— PROVIDED TEXT —
---------------
Written by Randy Kalista on 8/30/2016 for PS4  
More On: No Man's Sky

So many times it’s been asked: What do you do in No Man’s Sky? As it turns out, you do a lot. And then sometimes: not a whole lot. No Man’s Sky is science fiction, with particular emphasis on the fiction. This isn’t a simulation of a universe so much as it's a mathematical probability simulator. A team of about a dozen developers at Hello Games’ punched some math into a computer, and that computer birthed a universe filled with 18 quintillion planets. (That’s billion with a Q.) In this impossibly vast universe, planets run the gamut from dead planets to garden planets, every animal is a platypus of scales, hoofs, wings and tentacles, and every geological outcropping and piece of plant life has evolved to survive less in harsh planetary conditions and more on the covers of mid-20th century sci-fi novels.

If you put it in a pot and boiled it down, No Man’s Sky is Minecraft minus building stuff plus spaceships. It’s a Minecraft that is more interested in exploring than taping rocks and sticks together. And its exploration takes you inside yourself almost as much as it sends you out into a vast, colorful, pulpy, procedural universe.

No Man’s Sky doesn’t put its best foot forward. In fact, it more or less lets you stumble around on two left feet for a while. I started streaming my first hour of gameplay on Twitch, but shut it down after 30 minutes of flipping through menus, reading then-indecipherable text, and running around in circles that...well, let's just say it was getting embarrassing broadcasting my confusion. So I shut it off. Not that I couldn’t be bothered to learn a new game, but because slowly connecting the dots inside my head doesn’t necessarily make for good TV.
---------------
— EXERCISE TASKS —
**A)** According to the No Man's Sky review, how many planets fill the game's universe?
**B)** Write the next passage of the No Man's Sky review, picking up after its final sentence.

— MATERIAL —
---------------
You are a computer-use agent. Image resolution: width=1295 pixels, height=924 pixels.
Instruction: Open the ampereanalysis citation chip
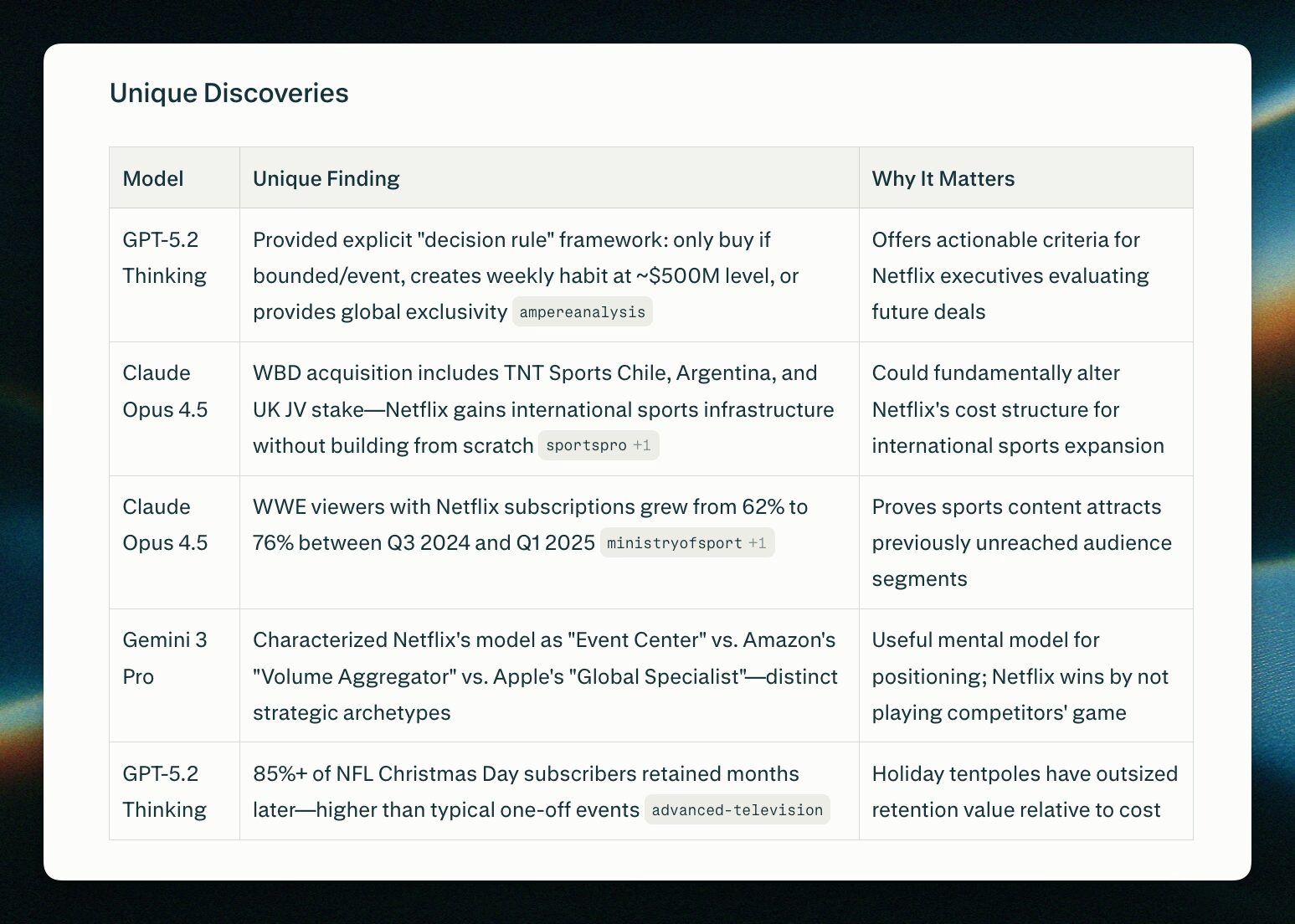click(582, 312)
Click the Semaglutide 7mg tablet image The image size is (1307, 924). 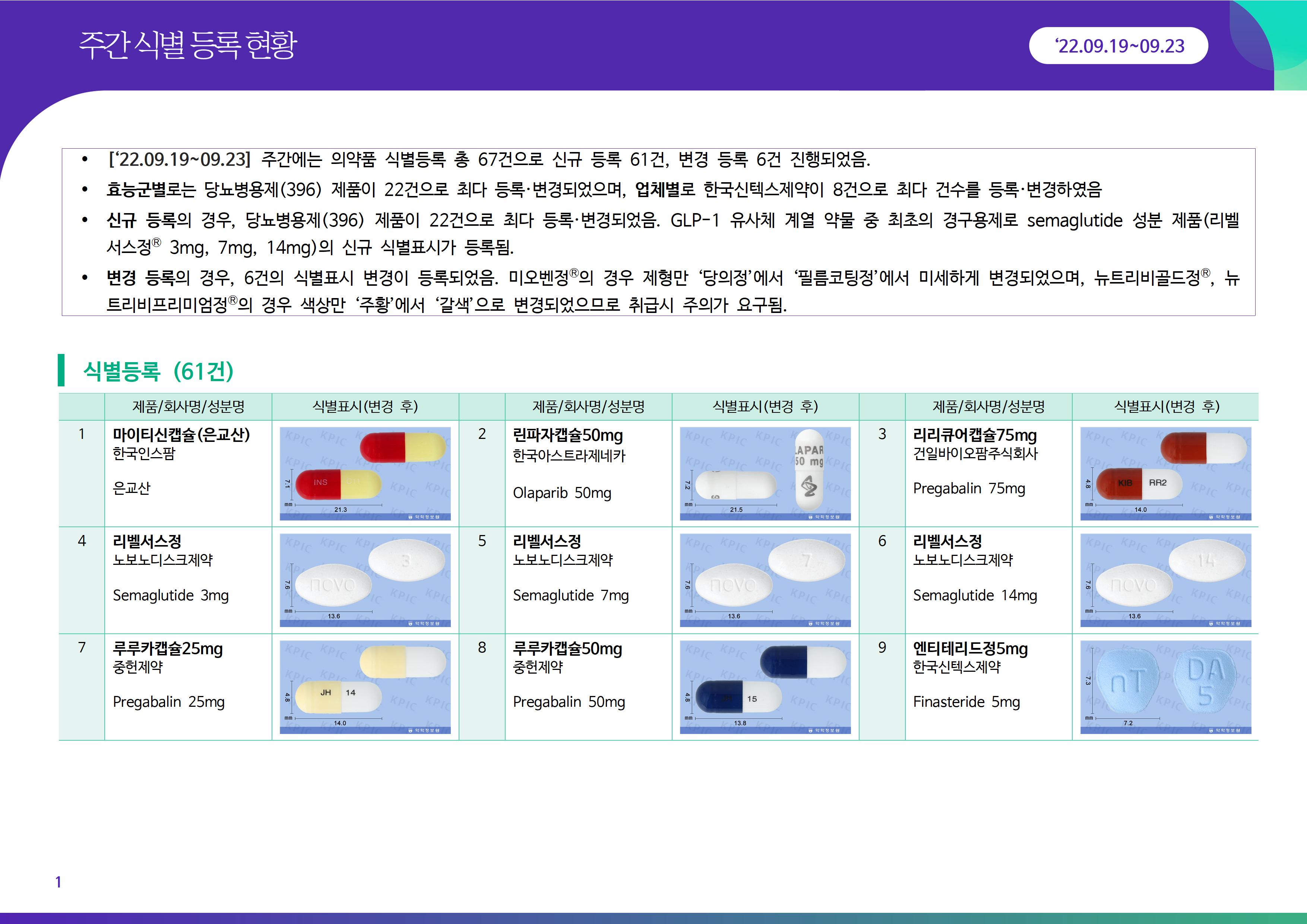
---------------
— RESULTS —
**A)** 18 quintillion planets.

**B)**
Bit by bit, however, No Man’s Sky pieces itself together. After several hours, a cohesive whole forms out of the starlight and space dust. During my first dozen hours, my impressions changed every hour, on the hour. It was love-hate at first sight.


So, in grand brushstrokes, you Explore, you Fight, you Trade, you Survive. You do all these things in capital letters. These are the so-called four gameplay pillars of No Man’s Sky. You will do them all, and you will do them over and over. And that's its first stumbling block. Every video game ever created is about executing repeated tasks; some games are just better at hiding it than others. No Man's Sky, despite a variety of paths to follow, buttons to push, and scenes to manipulate, never gets good at hiding the loop of repetitive tasks on your to-do list. Don't get me wrong, the explore-fight-trade-survive loop is a big loop with incremental payoffs. And that's good. But if you run around that track too many times and for too long in one sitting, your brain will probably pick up on it. 

Of this loop, exploration is key. If, in general, you don’t catch a thrill by panning around video game environments, angling for beautiful screenshots, or just taking those moments to stop and smell the roses, then that’s strike one against No Man’s Sky. But exploration is my bread and butter. I unlock a lot of achievements in my head simply by looking around and taking in sights and sounds.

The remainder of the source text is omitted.